I start with my back against the sun, behind the monopod.  This throws my shadow into only 1 picture.  The camera is just at my eye level.  With the sun at such a low angle, the camera shadow appears above my head.
I then proceed to take the rest of the sequence at 90 degree steps.  My shadow appears only 1 time in the center of the first frame.        
When I finish taking the 4th picture, I am standing with my shadow off to my right side.  Keeping the monopod in the same place I step back about 2 feet.  I remove the camera from the monopod with my right hand, rotate the camera down and away from me so I can see the bottom of the camera. The back of the camera is facing up at the sky.  I rest the camera on the monopod in order to help me set the camera at the same height it was during the previous 4 shots.  I make sure the monopod is still positioned straight and plumb.  I then check that the camera is as level as I can get it before removing the monopod with my left hand.
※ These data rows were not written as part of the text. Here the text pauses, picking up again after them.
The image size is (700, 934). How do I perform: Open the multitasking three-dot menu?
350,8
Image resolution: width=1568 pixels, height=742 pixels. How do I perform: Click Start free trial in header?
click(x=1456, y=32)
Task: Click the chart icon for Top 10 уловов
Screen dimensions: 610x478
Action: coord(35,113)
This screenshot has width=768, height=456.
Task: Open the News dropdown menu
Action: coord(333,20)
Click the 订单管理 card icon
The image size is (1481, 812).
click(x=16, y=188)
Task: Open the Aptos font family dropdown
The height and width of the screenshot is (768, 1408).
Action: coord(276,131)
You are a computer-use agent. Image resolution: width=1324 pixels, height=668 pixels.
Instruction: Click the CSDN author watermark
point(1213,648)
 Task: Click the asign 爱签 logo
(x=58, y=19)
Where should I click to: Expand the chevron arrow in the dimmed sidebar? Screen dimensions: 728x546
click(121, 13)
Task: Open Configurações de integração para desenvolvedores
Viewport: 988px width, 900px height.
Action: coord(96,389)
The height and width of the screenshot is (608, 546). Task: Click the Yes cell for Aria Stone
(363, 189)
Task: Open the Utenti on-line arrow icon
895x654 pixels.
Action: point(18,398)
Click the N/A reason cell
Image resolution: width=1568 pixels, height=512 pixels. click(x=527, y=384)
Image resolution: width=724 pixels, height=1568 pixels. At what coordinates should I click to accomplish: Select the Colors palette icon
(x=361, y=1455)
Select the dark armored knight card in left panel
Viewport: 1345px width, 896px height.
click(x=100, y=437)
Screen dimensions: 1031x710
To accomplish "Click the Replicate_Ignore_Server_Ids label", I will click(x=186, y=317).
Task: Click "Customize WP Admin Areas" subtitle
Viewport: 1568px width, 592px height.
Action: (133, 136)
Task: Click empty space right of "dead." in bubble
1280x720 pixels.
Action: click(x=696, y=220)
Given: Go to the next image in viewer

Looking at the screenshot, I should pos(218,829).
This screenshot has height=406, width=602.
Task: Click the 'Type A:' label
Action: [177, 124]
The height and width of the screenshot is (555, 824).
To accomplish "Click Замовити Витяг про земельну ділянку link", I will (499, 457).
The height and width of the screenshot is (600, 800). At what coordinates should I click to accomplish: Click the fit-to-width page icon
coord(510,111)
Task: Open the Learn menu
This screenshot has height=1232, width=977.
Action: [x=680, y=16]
With the monopod held out of the picture, I snap the 1st Nadir patch shot..

When the camera is flat and level, the plastic LCD shield is almost eye level for me.  I use this as a was to tell if I am holding the camera in the correct position before taking the Nadir patch shots.

If I am in the correct position, the shadow of the camera out at the end of my arm will overlap the shadow of the camera in the very first shot of the sequence.  This creates an area of overlapping shadows and will not allow for a fully patched Nadir shot.        
To solve this, I take a second patch shot.  I keep my eye on the camera shadow.  I move my arm back until I have a clear shot of where the camera shadow was and take the second patch shot.        
Draw a line from one of the dark spots in the center of the picture up to the light post.  You can see that I moved in more than 1 direction, so the perspective is not absolutely correct.  The important part of the 2nd patch shot is the area right around the camera shadow.  The rest of the picture will not be used.        
Bring both patch shots into Photoshop.  Using the second Nadir patch shot, remove the camera shadow from the 1st one.        
Looks like my arm is cut off.  That is what you want.        
I use an Alpha channel mask to exclude the areas of the picture I no longer need.        
Apply an Alpha channel mask to the 1st shot in the sequence        
Bring it all into PTGui and stitch away!        
Here is the panorama without any patching.        
Here is the completed panorama without any pesky photographer shadow.         
For very low light conditions, instead of removing the monopod from the shot, I put the bottom of the monopod on the ground about 2 feet away from the center of the picture, lean it way over so I can rest the camera on it and still get a clear Nadir patch shot.  Although not perfect, I have found that you can steady the camera good enough to use very slow shutter speeds.        
The technique will probably work with a tripod, but I have not tried that yet.